Answer these questions from the article on the Mobile Now Act:
1. Which two senators sponsored the bill?
2. Which spectrum does the bill direct the federal government to assess?
3. Who is president and CEO of CTIA?

_PROVIDED PASSAGE_
....

In a flurry of activity before Senate lawmakers left town for their August recess, members passed the Mobile Now Act. Sponsored by U.S. Sens. John Thune (R-SD.) and Bill Nelson (D-FL)—respectively, the chairman and ranking member of the Senate Commerce Committee, S. 19 would boost the development of next-generation gigabit wireless broadband services, including 5G, by ensuring more spectrum is made available and reducing red tape associated with siting broadband wireless infrastructure. The Senate sent the bill to the House last week.
Of key interest to readers: Lawmakers are mindful that 5G requires small cells which have different siting needs than macro towers. Under the Act, federal agencies would have a new obligation to make decisions on applications and permit requests for placing wireless infrastructure on federal property in a timely and reasonable manner. The bill directs the federal government to assess spectrum in the 3 GHz band and in the millimeter wave frequencies to determine whether authorizing licensed or unlicensed wireless broadband services in those bands is feasible, and if so, on which frequencies would be best.
The Act facilitates adoption of “dig once” policies by states. Under Dig Once, a single conduit is laid in the ground at the same time as other below-ground infrastructure work, like highway construction. All broadband fiber can run through that conduit, reducing deployment costs.
Industry reacted favorably to the Senate action. Wireless Infrastructure Association President/CEO Jonathan Adelstein called the bill “an important step toward removing unreasonable barriers to wireless broadband investment,” while CTIA President/CEO Meredith Attwell Baker said: “With the reliance on mobile services skyrocketing, the availability and timely deployment of spectrum needs to keep pace to maintain economic growth and U.S. leadership in a rapidly approaching 5G world.” Finally, Shirley Bloomfield, chief executive of NTCA–The Rural Broadband Association, said: “As our nation looks to promote advanced communications, it is essential to ensure the availability of sufficient spectrum and also remove barriers that can hamper the deployment of robust wireline and wireless facilities capable of handling the vastly increased consumer demands that such services enable.”

....

_INFORMATION PROVIDED_
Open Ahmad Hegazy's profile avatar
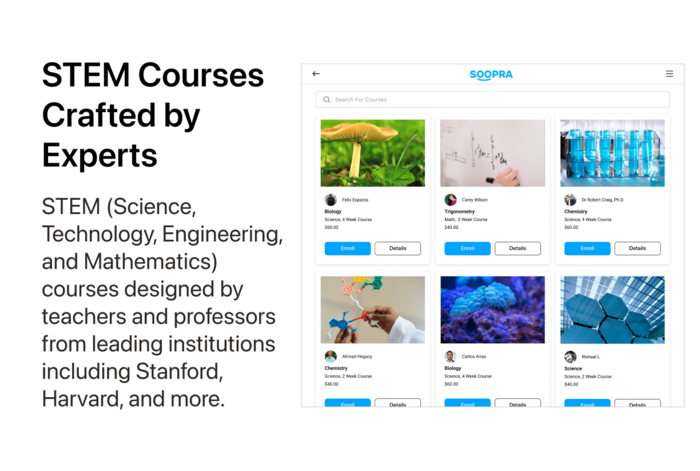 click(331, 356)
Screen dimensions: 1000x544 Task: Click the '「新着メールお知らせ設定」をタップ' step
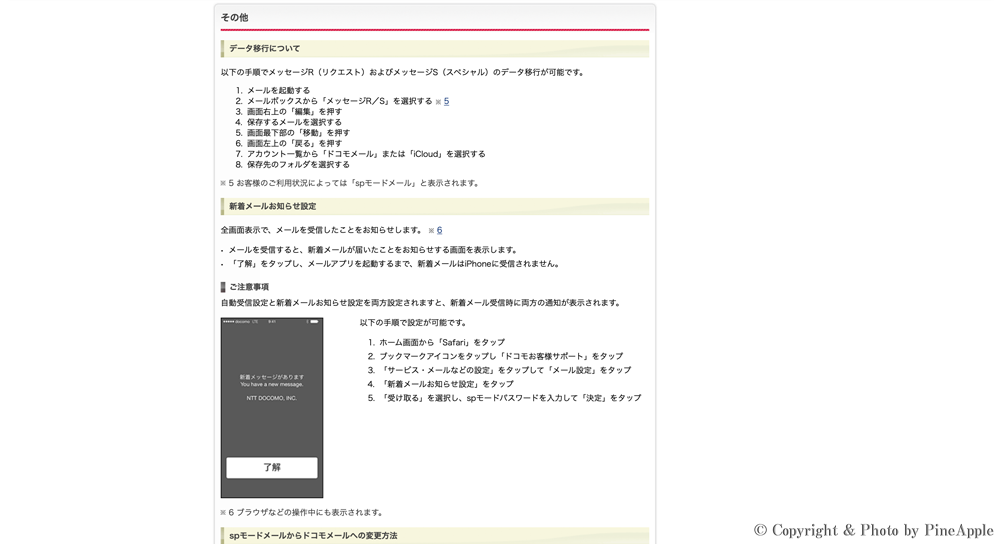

....

_RESULT_
1. John Thune and Bill Nelson.
2. The 3 GHz band and the millimeter wave frequencies.
3. Meredith Attwell Baker.